# start of SELECTED EXCERPT

Sutherland found himself as a leading man throughout the 1970s in films such as the Venice-based psychological horror film Don't Look Now (1973), co-starring Julie Christie, a role which saw him nominated for the BAFTA Award for Best Actor, the war film The Eagle Has Landed (1976), Federico Fellini's Casanova (1976) and the thriller Eye of the Needle (which was filmed on location on the Isle of Mull, West Scotland). His role as Corpse of Lt. Robert Schmied in the Maximilian Schell-directed German film End of the Game (1976) is listed in crazy credits, and as the health inspector in the science fiction/horror film Invasion of the Body Snatchers (1978) alongside Brooke Adams and Jeff Goldblum.

He helped launch the internationally popular Canadian television series Witness to Yesterday, with a performance as the Montreal doctor Norman Bethune, a physician and humanitarian, largely talking of Bethune's experiences in revolutionary China. Sutherland also had a role as pot-smoking Professor Dave Jennings in National Lampoon's Animal House in 1978, making himself known to younger fans as a result of the movie's popularity. When cast, he was offered either $40,000 up front or two percent of the movie's gross earnings. Thinking the movie would certainly not be a big success, he chose the upfront payment.  The movie eventually grossed $141.6 million.

He won acclaim for his performance in the Italian director Bernardo Bertolucci's 1976 epic film 1900 and as the conflicted father in the Academy Award-winning family drama Ordinary People (1980), alongside Mary Tyler Moore and Timothy Hutton. In 1981, he narrated A War Story, an Anne Wheeler film. He played the role of physician-hero Norman Bethune in two biographical films in 1977 and 1990.

Some of Sutherland's better known roles in the 1980s and 1990s were in the South African apartheid drama A Dry White Season (1989), alongside Marlon Brando and Susan Sarandon; as a sadistic warden in Lock Up (1989) with Sylvester Stallone; as an incarcerated pyromaniac in the firefighter thriller Backdraft (1991) alongside Kurt Russell and Robert De Niro, as the humanitarian doctor-activist Norman Bethune in 1990's Bethune: The Making of a Hero, and as a snobbish New York City art dealer in Six Degrees of Separation (1993), with Stockard Channing and Will Smith.

In the 1991 Oliver Stone film JFK, he played a mysterious Washington intelligence officer, reputed to have been L. Fletcher Prouty, who spoke of links to the military–industrial complex in the assassination of US President John F. Kennedy. He played psychiatrist and visionary Wilhelm Reich in the video for Kate Bush's 1985 single, "Cloudbusting".

In 1992, he played the role of Merrick in the movie Buffy the Vampire Slayer, with Kristy Swanson. In 1994, he played the head of a government agency hunting for aliens who take over people's bodies (a premise similar to Invasion of the Body Snatchers) in the movie of Robert A. Heinlein's 1951 book The Puppet Masters.

In 1994, Sutherland played a software company's scheming CEO in Barry Levinson's drama Disclosure opposite Michael Douglas and Demi Moore, and in 1995 was cast as Maj. Gen. Donald McClintock in Wolfgang Petersen's Outbreak. He was later cast in 1996 (for only the second time) with his son Kiefer in Joel Schumacher's A Time to Kill.

# end of SELECTED EXCERPT
# start of DATA SECTION

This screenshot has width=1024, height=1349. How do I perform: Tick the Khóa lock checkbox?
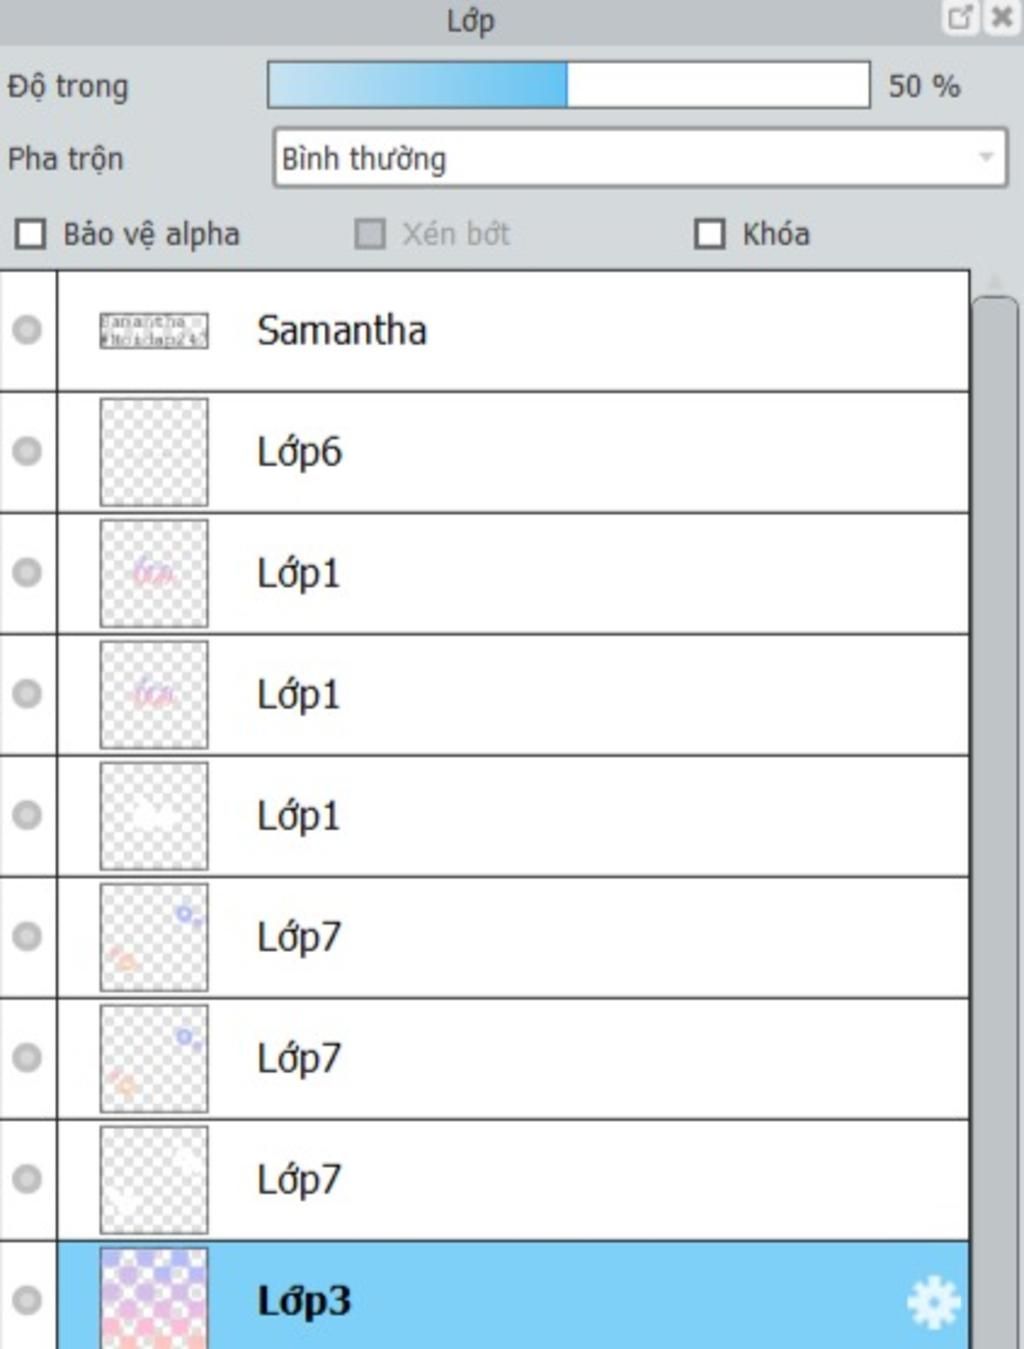(710, 234)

# end of DATA SECTION

* [EXERCISE TASK 1] Turn the paragraph beginning "Some of Sutherland's better known roles" in the excerpt on Sutherland's career above into a list, keeping each film, its year, his role and his co-stars.
* [EXERCISE TASK 2] Reproduce word for word the stretch of the excerpt on Sutherland's career from "In 1994, Sutherland" through "Time to Kill.".

* [COMPLETE OUTPUT 1]
- A Dry White Season (1989): South African apartheid drama, with Marlon Brando and Susan Sarandon
- Lock Up (1989): a sadistic warden, with Sylvester Stallone
- Backdraft (1991): an incarcerated pyromaniac in this firefighter thriller, with Kurt Russell and Robert De Niro
- Bethune: The Making of a Hero (1990): the humanitarian doctor-activist Norman Bethune
- Six Degrees of Separation (1993): a snobbish New York City art dealer, with Stockard Channing and Will Smith

* [COMPLETE OUTPUT 2]
In 1994, Sutherland played a software company's scheming CEO in Barry Levinson's drama Disclosure opposite Michael Douglas and Demi Moore, and in 1995 was cast as Maj. Gen. Donald McClintock in Wolfgang Petersen's Outbreak. He was later cast in 1996 (for only the second time) with his son Kiefer in Joel Schumacher's A Time to Kill.